I Domingo do Advento

I Domingo do Advento

Fri, 26 Nov 21 Lectio Divina - Year C

“O tempo do Advento […] tem como tarefa preparar-nos para receber o Senhor que vem e se manifesta a nós” (Borobio, p. 174). Como já se sabe, esta manifestação tem dois aspectos: Advento escatológico e Advento natalício. E é a partir dessa realidade que o tempo do Advento é estruturado. No primeiro e segundo domingo celebra-se uma liturgia que aponta para a segunda vinda do Senhor; no terceiro e no quarto domingo prepara-se para celebrar a primeira vinda.

Neste Primeiro Domingo de Advento do Ano C, a Igreja nos convida a rezar com um trecho do Evangelho de São Lucas (21,25-28.34-36). Como já lembramos mais cedo, a liturgia da palavra do primeiro domingo está em sintonia com o aspecto do advento escatológico, ou seja, estamos rezando a segunda vinda de Jesus. E para essa segunda volta o cristão é convidado a estar de prontidão, por isso o tema da vigilância é tão caro neste início de Advento.

O evangelho de hoje diz respeito ao destino do mundo quando da vinda do Filho do Homem. Historicamente falando, autores afirmaram que a queda de Jerusalém foi anunciada por presságios celestiais. O intuído do presságio era despertar temor nos ímpios (Is 19,16; Jr 4,9). As palavras aqui (versículos 25-26) são comuns nas descrições dos fins dos tempos. Essa linguagem cósmica e cataclísmica era usada, em geral, apenas em referência ao fim ou à transformação da presente ordem mundial e ao estabelecimento do Reino de Deus.

“Lucas remota sua narrativa dos sinais cósmicos, mas agora introduz uma dimensão cristológica: Jesus, o vitorioso Filho do Homem, controla as forças do mal, seja estas forçar a guerra ou os mares (versículo 25)”. Os versículos 25-26 apresentam os sinais antes da parúsia. Assim como o povo do tempo de Jesus eram sensíveis aos sinais cósmicos, assim também deve ser a sensibilidade dos cristãos na espera do Senhor, ou seja, é necessário ficar de prontidão.

No versículo 27, Jesus faz clara alusão ao profeta Daniel 7,13-14, em que “alguém parecido com filho de homem” recebe de Deus o reino. No evangelho a figura humana é um indivíduo, o Messias, Jesus, em sua humanidade; Ele recebe de Deus o poder quando ascende ao céu, e agora desce para libertar os seus. O versículo 28 quer transmitir uma mensagem de confiança: os cristãos, ao contrário do mundo, não precisam temer estes sinais cósmicos, pois eles apenas indicam que a “redenção” está próxima. “Está próximo a vossa libertação”: faz irromper uma mensagem de esperança para os discípulos. Os discípulos fiéis permanecerão de cabeça erguida para saudar seu juiz fiel, Jesus, o Filho do Homem.

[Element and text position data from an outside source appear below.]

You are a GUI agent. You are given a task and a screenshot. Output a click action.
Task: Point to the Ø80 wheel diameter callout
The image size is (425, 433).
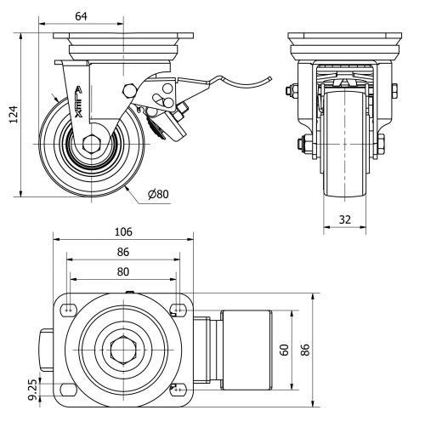(158, 194)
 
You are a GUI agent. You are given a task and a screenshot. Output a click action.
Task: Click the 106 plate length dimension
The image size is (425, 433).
(124, 232)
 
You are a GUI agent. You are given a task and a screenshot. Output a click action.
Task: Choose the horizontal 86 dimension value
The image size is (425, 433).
(122, 253)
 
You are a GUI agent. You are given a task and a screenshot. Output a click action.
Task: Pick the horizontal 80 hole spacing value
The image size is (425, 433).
(122, 272)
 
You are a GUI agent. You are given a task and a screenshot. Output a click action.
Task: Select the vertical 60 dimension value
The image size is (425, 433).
(286, 350)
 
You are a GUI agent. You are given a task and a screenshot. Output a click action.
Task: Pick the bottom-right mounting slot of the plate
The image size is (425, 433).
(178, 390)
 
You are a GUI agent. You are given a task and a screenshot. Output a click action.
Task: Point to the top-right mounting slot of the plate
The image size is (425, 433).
(178, 309)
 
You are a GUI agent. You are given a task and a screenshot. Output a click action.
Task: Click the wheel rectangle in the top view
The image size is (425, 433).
(246, 350)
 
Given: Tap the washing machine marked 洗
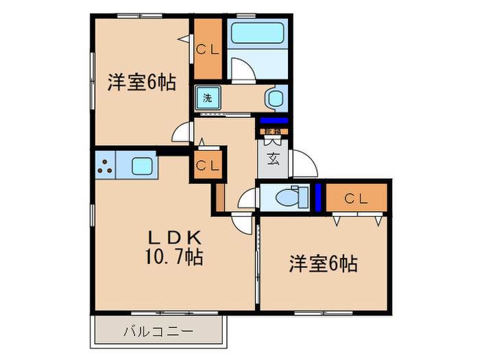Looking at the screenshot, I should (207, 97).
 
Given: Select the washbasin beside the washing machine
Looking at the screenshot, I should (276, 98).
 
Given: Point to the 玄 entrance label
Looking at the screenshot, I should (273, 159).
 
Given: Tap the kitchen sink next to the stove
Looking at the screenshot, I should (141, 165).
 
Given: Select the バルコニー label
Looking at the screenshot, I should (158, 332).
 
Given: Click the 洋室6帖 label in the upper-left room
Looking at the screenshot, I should (141, 83).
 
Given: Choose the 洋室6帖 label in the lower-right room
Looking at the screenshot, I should (323, 263).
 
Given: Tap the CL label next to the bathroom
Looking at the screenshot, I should (208, 49).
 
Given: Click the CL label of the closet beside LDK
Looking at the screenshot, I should (208, 165).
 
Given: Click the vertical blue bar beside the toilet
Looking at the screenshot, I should (318, 198).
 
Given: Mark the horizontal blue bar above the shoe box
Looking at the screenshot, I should (273, 121).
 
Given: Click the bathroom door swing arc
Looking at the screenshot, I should (242, 69).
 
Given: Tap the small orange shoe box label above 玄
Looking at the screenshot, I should (272, 130).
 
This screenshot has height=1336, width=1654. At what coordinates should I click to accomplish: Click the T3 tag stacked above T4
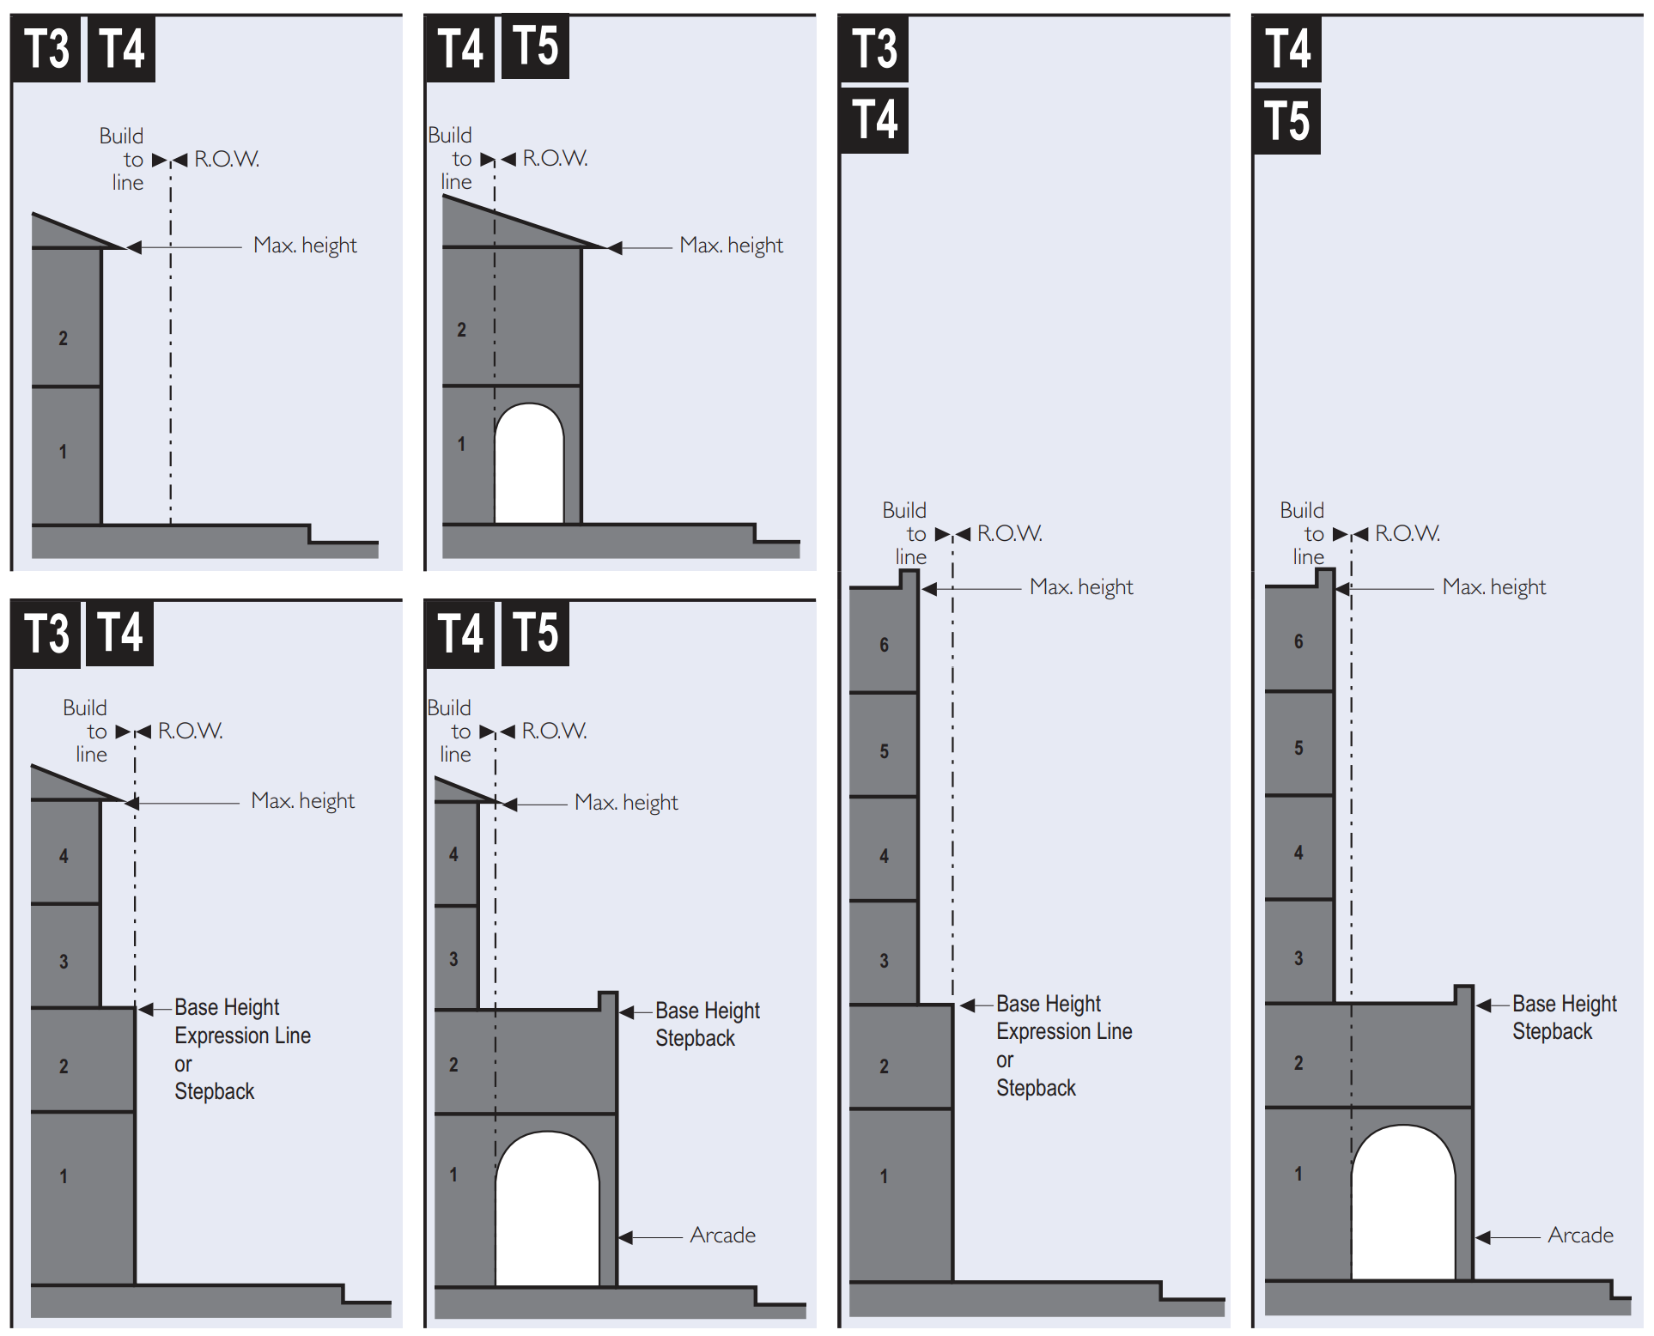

Os versículos 34-36 se referem especificamente a parusia. “Embora preceda a preparação do cenário cósmico, pode-se dizer que ‘aquele dia’ chegará de repente”. Diante dessa realidade, a vigilância e a oração prepara o cristão para este dia. O ser humano facilmente pode adormecer, por isso a necessidade da vigilância. Já a oração deve ser sempre uma oração de confiança e amor. “A oração é a presença de Deus percebida pela fé e transferida à existência cotidiana”. A maneira pela qual o cristão prepara-se para o dia da vinda do Senhor, não é perguntando datas, mas vigiando constantemente. “A vigilância cristã é a faculdade de ler em profundidade os acontecimentos diários”. Por fim, “a vigilância de cada instante é a face da fé que adquire consciência” de quem somos diante da espera e para onde estamos caminhando enquanto esperamos.